Adam Bock must have had one hell of an office job at one time. His work reflects the tedium and monotony like no one else. While "The Receptionist" was much darker, "The Typographer's Dream" might be just slightly more incisive. I would have never thought that the nature of your job could subconsciously influence how you speak in your leisure time. I'm sure the repetitiveness of the narrative is intentional, but for this reason you may be glad that the show is a lean seventy-five minutes. There is however a unexpected and brilliantly goofy dance by Laura Faye Smith that breaks things up nicely, in fact it's worth the price of admission all by itself.
Darius Pierce's performance of a breathless monologue at the beginning of "Middletown" is reason enough to see the show.

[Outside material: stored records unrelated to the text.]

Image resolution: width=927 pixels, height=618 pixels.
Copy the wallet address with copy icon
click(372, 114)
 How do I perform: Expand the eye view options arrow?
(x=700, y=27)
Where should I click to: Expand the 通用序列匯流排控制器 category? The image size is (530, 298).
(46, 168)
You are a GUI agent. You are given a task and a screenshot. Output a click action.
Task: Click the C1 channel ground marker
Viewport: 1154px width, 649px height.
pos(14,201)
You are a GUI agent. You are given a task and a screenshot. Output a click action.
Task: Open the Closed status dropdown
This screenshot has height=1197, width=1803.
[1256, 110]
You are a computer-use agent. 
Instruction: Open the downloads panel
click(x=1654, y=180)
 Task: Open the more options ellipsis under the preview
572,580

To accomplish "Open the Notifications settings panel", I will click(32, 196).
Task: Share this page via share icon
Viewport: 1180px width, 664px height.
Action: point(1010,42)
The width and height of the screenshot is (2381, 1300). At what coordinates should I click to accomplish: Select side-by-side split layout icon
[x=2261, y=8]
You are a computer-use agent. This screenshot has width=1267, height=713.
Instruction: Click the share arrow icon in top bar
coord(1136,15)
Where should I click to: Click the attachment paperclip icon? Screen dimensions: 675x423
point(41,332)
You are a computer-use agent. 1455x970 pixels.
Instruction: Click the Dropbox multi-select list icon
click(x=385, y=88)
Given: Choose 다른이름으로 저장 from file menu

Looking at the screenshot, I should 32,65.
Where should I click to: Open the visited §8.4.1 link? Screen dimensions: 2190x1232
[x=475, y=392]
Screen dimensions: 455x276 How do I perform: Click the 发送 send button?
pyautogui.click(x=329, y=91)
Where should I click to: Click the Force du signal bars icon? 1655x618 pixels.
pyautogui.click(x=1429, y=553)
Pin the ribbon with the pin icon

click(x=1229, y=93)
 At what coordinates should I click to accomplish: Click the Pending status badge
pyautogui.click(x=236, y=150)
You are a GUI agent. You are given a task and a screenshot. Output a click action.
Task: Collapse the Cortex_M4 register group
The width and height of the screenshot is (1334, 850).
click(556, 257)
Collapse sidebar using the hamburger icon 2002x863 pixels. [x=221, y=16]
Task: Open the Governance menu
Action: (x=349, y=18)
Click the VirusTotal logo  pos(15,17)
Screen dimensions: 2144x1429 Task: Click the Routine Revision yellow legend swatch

He has the best moments in the show. His delivery of a line as a tourist telling a guide "let me take a picture of you being wrong" is priceless. "Middletown"'s funniest humor comes from lines like that, another stand-out is when a nurse remarks, "I always thought 'Botulism' sounded like a philosophy of poor choices." Be warned that the play is very odd, I'm not sure I understood it all, but for some people "odd" is a selling-point. But, once again, the biggest draw for me was Darius Pierce, I hadn't realized how much I have missed his totally unique stage-presence.
"Exiles" is the story of Cubans fleeing their country for Miami during a mass exodus known as The Mariel Boatlift. The projections in the show are beautiful, and Bobby Bernea absolutely steals the show as "The Lunatic", a character representing the many criminals and mental patients released by Castro to embarrass the United States.
There was one minor disappointment with the projections: "The Lunatic" has a flashback scene describing the political cartoons which made him run afoul of the government. There is a verbal description of one involving Castro and a pineapple, and judging by the laughter from the roughly one-fourth of the audience who could see it, I felt like I missed something important.
"Exiles" is a lean and tense drama that is worth seeing, especially for Bermea's performance, which is sure to rank among the best of the season.